**GOAL OF THE EXERCISE**: Every line of the listing must be repeated in the answer without alteration.

**EXCERPTED RECORDS**:

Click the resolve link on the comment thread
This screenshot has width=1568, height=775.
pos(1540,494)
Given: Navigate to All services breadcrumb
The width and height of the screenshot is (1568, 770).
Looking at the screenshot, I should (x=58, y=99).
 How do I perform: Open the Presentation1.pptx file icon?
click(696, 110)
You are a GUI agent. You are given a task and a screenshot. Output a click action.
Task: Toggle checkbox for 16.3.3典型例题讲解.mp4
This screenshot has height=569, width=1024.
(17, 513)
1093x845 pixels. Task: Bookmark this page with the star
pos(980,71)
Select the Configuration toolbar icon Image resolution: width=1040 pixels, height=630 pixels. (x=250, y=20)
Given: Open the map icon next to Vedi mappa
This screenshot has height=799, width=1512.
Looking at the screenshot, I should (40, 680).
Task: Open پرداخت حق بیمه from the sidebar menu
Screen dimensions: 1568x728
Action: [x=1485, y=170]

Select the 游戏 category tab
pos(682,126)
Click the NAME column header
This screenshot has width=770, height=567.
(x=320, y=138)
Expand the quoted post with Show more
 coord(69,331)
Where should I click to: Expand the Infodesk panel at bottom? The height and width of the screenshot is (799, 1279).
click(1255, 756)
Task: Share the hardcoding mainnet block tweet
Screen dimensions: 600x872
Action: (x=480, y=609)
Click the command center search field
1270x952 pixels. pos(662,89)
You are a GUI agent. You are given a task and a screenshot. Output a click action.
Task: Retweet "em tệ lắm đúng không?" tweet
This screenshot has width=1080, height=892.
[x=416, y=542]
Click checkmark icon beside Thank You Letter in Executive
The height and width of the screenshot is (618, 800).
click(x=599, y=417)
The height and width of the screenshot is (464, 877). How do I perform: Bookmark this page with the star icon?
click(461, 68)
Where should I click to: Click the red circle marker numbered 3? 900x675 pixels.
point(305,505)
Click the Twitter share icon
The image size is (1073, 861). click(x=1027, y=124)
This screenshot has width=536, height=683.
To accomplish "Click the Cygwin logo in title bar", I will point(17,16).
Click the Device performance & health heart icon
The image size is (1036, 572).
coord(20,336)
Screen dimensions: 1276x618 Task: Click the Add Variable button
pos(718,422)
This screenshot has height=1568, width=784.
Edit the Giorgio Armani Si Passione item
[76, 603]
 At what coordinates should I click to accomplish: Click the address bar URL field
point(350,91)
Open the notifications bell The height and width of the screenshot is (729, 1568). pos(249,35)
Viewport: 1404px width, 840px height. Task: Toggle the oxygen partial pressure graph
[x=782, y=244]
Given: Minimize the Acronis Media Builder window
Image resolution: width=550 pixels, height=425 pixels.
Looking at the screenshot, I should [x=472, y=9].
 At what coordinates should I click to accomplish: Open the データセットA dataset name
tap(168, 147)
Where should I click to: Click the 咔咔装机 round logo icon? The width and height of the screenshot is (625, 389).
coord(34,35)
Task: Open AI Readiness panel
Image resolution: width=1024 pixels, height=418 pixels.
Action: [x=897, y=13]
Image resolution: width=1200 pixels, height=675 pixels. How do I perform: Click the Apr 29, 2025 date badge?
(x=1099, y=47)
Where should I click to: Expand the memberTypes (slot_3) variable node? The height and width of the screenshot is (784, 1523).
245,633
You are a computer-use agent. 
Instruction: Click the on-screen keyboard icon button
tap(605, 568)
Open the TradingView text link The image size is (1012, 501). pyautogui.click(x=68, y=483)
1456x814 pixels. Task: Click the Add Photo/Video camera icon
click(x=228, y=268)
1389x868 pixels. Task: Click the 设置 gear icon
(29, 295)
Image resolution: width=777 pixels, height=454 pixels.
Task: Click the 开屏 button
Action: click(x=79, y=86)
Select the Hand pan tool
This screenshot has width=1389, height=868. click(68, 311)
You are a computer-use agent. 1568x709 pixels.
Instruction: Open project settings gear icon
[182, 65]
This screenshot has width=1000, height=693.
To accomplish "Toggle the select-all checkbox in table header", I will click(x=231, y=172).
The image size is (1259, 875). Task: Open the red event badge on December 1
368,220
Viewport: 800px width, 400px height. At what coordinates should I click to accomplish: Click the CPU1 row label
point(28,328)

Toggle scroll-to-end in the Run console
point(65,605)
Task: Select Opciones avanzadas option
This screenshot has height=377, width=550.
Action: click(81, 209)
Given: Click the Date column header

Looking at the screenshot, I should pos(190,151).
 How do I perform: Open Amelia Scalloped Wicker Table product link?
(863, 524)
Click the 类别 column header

**EXPECTED ANSWER**:
Click the resolve link on the comment thread
This screenshot has width=1568, height=775.
pos(1540,494)
Given: Navigate to All services breadcrumb
The width and height of the screenshot is (1568, 770).
Looking at the screenshot, I should (x=58, y=99).
 How do I perform: Open the Presentation1.pptx file icon?
click(696, 110)
You are a GUI agent. You are given a task and a screenshot. Output a click action.
Task: Toggle checkbox for 16.3.3典型例题讲解.mp4
This screenshot has height=569, width=1024.
(17, 513)
1093x845 pixels. Task: Bookmark this page with the star
pos(980,71)
Select the Configuration toolbar icon Image resolution: width=1040 pixels, height=630 pixels. (x=250, y=20)
Given: Open the map icon next to Vedi mappa
This screenshot has height=799, width=1512.
Looking at the screenshot, I should (40, 680).
Task: Open پرداخت حق بیمه from the sidebar menu
Screen dimensions: 1568x728
Action: [x=1485, y=170]

Select the 游戏 category tab
pos(682,126)
Click the NAME column header
This screenshot has width=770, height=567.
(x=320, y=138)
Expand the quoted post with Show more
 coord(69,331)
Where should I click to: Expand the Infodesk panel at bottom? The height and width of the screenshot is (799, 1279).
click(1255, 756)
Task: Share the hardcoding mainnet block tweet
Screen dimensions: 600x872
Action: (x=480, y=609)
Click the command center search field
1270x952 pixels. pos(662,89)
You are a GUI agent. You are given a task and a screenshot. Output a click action.
Task: Retweet "em tệ lắm đúng không?" tweet
This screenshot has width=1080, height=892.
[x=416, y=542]
Click checkmark icon beside Thank You Letter in Executive
The height and width of the screenshot is (618, 800).
click(x=599, y=417)
The height and width of the screenshot is (464, 877). How do I perform: Bookmark this page with the star icon?
click(461, 68)
Where should I click to: Click the red circle marker numbered 3? 900x675 pixels.
point(305,505)
Click the Twitter share icon
The image size is (1073, 861). click(x=1027, y=124)
This screenshot has width=536, height=683.
To accomplish "Click the Cygwin logo in title bar", I will point(17,16).
Click the Device performance & health heart icon
The image size is (1036, 572).
coord(20,336)
Screen dimensions: 1276x618 Task: Click the Add Variable button
pos(718,422)
This screenshot has height=1568, width=784.
Edit the Giorgio Armani Si Passione item
[76, 603]
 At what coordinates should I click to accomplish: Click the address bar URL field
point(350,91)
Open the notifications bell The height and width of the screenshot is (729, 1568). pos(249,35)
Viewport: 1404px width, 840px height. Task: Toggle the oxygen partial pressure graph
[x=782, y=244]
Given: Minimize the Acronis Media Builder window
Image resolution: width=550 pixels, height=425 pixels.
Looking at the screenshot, I should [x=472, y=9].
 At what coordinates should I click to accomplish: Open the データセットA dataset name
tap(168, 147)
Where should I click to: Click the 咔咔装机 round logo icon? The width and height of the screenshot is (625, 389).
coord(34,35)
Task: Open AI Readiness panel
Image resolution: width=1024 pixels, height=418 pixels.
Action: [x=897, y=13]
Image resolution: width=1200 pixels, height=675 pixels. How do I perform: Click the Apr 29, 2025 date badge?
(x=1099, y=47)
Where should I click to: Expand the memberTypes (slot_3) variable node? The height and width of the screenshot is (784, 1523).
245,633
You are a computer-use agent. 
Instruction: Click the on-screen keyboard icon button
tap(605, 568)
Open the TradingView text link The image size is (1012, 501). pyautogui.click(x=68, y=483)
1456x814 pixels. Task: Click the Add Photo/Video camera icon
click(x=228, y=268)
1389x868 pixels. Task: Click the 设置 gear icon
(29, 295)
Image resolution: width=777 pixels, height=454 pixels.
Task: Click the 开屏 button
Action: click(x=79, y=86)
Select the Hand pan tool
This screenshot has width=1389, height=868. click(68, 311)
You are a computer-use agent. 1568x709 pixels.
Instruction: Open project settings gear icon
[182, 65]
This screenshot has width=1000, height=693.
To accomplish "Toggle the select-all checkbox in table header", I will click(x=231, y=172).
The image size is (1259, 875). Task: Open the red event badge on December 1
368,220
Viewport: 800px width, 400px height. At what coordinates should I click to accomplish: Click the CPU1 row label
point(28,328)

Toggle scroll-to-end in the Run console
point(65,605)
Task: Select Opciones avanzadas option
This screenshot has height=377, width=550.
Action: click(81, 209)
Given: Click the Date column header

Looking at the screenshot, I should pos(190,151).
 How do I perform: Open Amelia Scalloped Wicker Table product link?
(863, 524)
Click the 类别 column header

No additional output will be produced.